Savo Brothers and its lawyers at Rothkrug Rothkrug & Spector, LLP did not respond to requests to discuss its applications or the larger vision for the site.
The developer intends to construct 121 three-story, two-garage homes and 42 two-story abodes with exterior parking along the 34-foot wide private roads, according to paperwork filed with the BSA.
But Oddo’s office said additional plans suggest the firm, at least at one point, was also looking to build two multifamily residences — one with six- to 10-units, the other with at least 90. His team said the larger of the two would also require signoff from the BSA, but is not currently before the board.
“There are going to be homes built at Mount Manresa. So sometimes I gotta take a step back and remind folks what the fight is,” Oddo said. “What we’re saying is: make sure that the homes, the blocks that they sit on are done as well as possible.”
It is not Oddo’s first skirmish over the site.
Once elected to Borough Hall, Oddo said he suggested Savo Brothers spare trees estimated to be between 300- and 400-years-old by constructing a tall, narrow residence, rather than a sprawling neighborhood. The firm declined, according to Oddo.
Meanwhile, preservationists involved with the Committee to Save Mount Manresa, which formed when Savo Brothers’ contract to buy the site was announced in April 2013, petitioned against the plan, pushed to landmark the estate and fought the matter in court.
Mount Manresa was among only a few parts of the island not converted to farmland, according to Barbara Sanchez, secretary of the committee. Louis Meyer, a wealthy businessman, built an estate there in 1861, which the Jesuits purchased in 1911 for what became their first retreat house, according to a state memo announcing the location was eligible for the National Register of Historic Places. The document highlighted the historic nature of an artesian well, water tower, gate house, iron ore grotto and chapel.
Still the city declined to landmark the site and judges sided against the committee. Within days of its legal victory, Savo Brothers chopped down hundreds of trees, Sanchez said.
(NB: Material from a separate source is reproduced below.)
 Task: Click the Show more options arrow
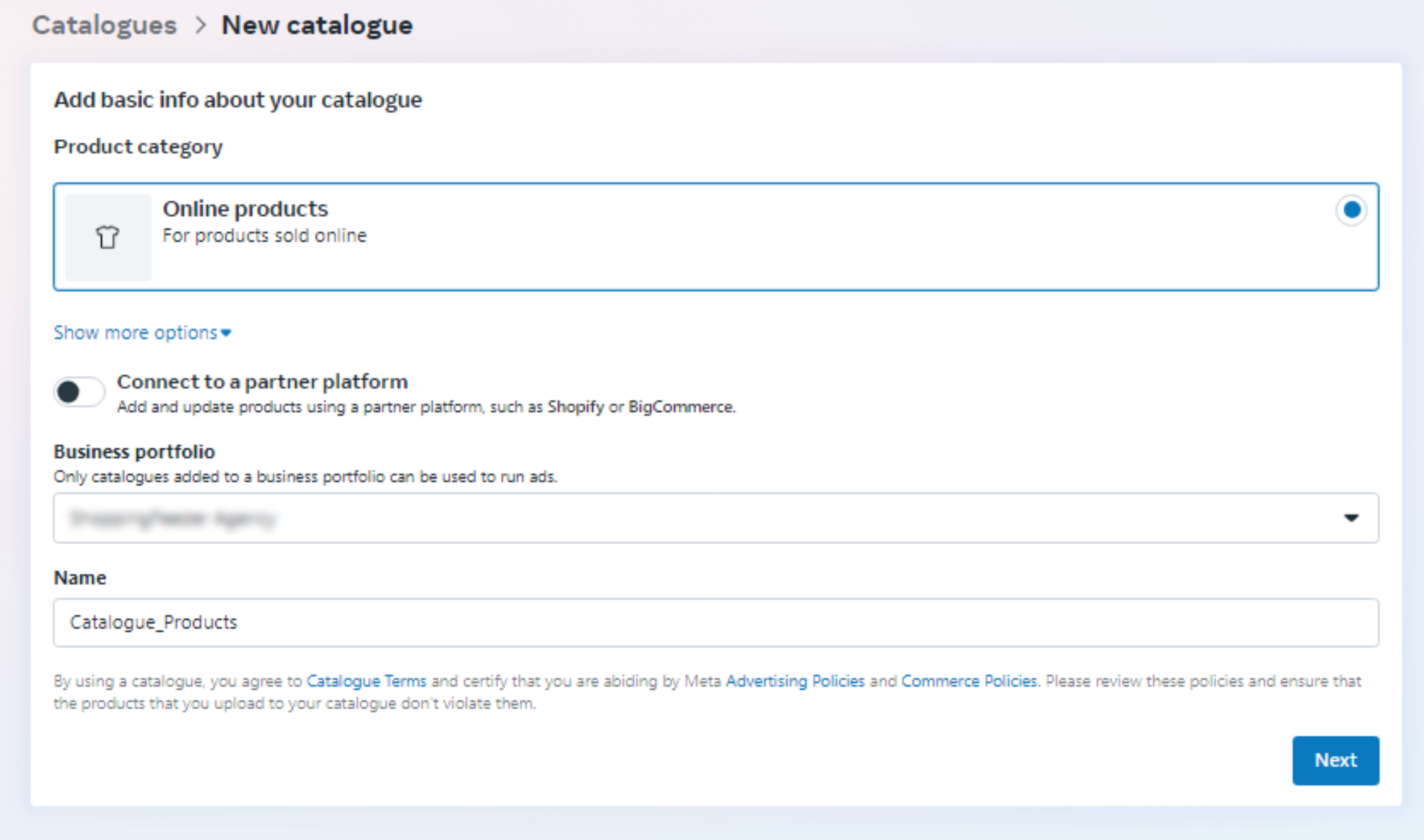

Months later, demolition began, but was temporarily halted when asbestos was detected and the investigators hired to check for such hazards were charged with filing false documents, according to the committee.
Oddo refused to issue street address information to the developer while the case was pending, but said he was compelled to do so in court. He then assigned the roads names associated with greed and deception: Cupidity Drive, Fourberie Lane and Avidity Place. The developers unsuccessfully fought the monikers in court.
Still the streets remain relevant, Oddo said, as he mobilized to get the city take a less forgiving stance toward the public road requirements. Staten Islanders should not be surprised to learn they live beside private roads, and therefore, have to collectively cover the cost of sanitation hauling, snow removal and upkeep, according to Oddo.
“The check valve that the government put in was now a gaping loophole, and every project now was a quote-unquote hardship,” Oddo said.